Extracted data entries

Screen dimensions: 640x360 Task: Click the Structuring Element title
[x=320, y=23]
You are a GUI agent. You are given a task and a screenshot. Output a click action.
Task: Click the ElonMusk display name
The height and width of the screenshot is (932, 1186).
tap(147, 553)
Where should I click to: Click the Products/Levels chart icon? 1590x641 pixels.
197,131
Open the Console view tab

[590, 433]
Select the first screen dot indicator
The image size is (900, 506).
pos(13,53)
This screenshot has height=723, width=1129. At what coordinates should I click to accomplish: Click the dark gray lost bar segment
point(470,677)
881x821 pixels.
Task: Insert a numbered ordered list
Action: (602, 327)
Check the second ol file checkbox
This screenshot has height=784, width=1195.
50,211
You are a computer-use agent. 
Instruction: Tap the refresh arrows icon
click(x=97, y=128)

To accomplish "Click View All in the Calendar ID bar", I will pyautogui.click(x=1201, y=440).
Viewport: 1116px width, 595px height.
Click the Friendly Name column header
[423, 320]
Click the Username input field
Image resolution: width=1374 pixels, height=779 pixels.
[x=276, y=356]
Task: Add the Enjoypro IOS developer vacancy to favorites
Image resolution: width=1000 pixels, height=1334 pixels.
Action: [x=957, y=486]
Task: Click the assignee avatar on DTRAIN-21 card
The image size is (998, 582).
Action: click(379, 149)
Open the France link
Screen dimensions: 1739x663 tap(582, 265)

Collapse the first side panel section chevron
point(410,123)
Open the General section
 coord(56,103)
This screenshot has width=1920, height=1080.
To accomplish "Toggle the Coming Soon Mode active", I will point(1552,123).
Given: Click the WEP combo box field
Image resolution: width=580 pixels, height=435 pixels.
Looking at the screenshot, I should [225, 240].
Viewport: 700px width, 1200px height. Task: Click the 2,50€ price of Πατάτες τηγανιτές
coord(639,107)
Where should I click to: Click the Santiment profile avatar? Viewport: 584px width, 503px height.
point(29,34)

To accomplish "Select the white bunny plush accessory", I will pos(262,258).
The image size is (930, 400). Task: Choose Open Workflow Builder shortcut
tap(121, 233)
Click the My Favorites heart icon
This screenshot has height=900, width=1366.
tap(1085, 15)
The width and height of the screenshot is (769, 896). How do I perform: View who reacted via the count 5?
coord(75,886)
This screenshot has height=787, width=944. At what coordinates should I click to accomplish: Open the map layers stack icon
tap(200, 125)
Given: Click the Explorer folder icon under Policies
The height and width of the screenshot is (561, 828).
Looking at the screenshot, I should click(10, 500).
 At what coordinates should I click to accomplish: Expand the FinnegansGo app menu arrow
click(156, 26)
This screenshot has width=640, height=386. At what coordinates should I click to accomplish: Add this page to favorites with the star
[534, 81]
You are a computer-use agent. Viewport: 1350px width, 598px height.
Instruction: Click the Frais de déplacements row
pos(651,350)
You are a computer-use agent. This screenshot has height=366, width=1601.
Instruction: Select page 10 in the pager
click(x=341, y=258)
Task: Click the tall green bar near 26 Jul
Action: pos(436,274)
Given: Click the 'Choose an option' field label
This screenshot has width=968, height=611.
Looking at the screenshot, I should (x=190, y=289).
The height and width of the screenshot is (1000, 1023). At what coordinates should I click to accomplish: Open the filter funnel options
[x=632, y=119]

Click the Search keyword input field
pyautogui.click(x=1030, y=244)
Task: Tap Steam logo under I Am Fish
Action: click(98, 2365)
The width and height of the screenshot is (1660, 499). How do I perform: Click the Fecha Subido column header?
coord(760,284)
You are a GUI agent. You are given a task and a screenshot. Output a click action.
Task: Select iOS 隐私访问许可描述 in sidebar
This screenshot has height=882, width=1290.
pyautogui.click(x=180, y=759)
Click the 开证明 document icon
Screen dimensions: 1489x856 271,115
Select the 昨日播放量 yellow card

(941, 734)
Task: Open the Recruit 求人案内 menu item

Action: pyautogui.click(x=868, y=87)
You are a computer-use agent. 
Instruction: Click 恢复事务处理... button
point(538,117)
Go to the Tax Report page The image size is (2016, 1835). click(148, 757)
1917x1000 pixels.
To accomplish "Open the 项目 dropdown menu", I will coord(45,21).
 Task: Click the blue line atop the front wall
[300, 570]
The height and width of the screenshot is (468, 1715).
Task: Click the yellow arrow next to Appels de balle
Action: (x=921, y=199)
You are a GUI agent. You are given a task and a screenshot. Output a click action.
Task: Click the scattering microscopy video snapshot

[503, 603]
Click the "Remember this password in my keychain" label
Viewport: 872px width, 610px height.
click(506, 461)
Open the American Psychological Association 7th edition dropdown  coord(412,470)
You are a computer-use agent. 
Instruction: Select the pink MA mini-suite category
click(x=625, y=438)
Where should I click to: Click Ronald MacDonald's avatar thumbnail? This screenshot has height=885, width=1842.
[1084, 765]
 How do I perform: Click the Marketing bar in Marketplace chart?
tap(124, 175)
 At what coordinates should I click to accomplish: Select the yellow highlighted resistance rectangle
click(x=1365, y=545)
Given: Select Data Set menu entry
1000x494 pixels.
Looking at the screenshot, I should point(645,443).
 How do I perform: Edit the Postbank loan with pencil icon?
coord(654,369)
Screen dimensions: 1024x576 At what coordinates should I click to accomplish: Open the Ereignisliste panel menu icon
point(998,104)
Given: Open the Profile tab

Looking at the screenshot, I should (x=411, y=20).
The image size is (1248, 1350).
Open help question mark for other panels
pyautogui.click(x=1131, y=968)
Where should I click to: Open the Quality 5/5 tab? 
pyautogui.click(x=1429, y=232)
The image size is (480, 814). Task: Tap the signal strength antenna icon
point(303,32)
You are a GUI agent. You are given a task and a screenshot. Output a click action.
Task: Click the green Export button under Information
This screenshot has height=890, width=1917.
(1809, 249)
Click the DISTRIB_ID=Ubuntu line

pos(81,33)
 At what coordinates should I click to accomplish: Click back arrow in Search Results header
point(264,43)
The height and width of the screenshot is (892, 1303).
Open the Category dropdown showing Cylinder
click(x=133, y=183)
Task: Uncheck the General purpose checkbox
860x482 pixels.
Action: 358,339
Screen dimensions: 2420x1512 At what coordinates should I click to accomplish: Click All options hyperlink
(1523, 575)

The task: Which lines above include the word "checkbox"? Show each one.

Task answer:
Check the second ol file checkbox
Task: Uncheck the General purpose checkbox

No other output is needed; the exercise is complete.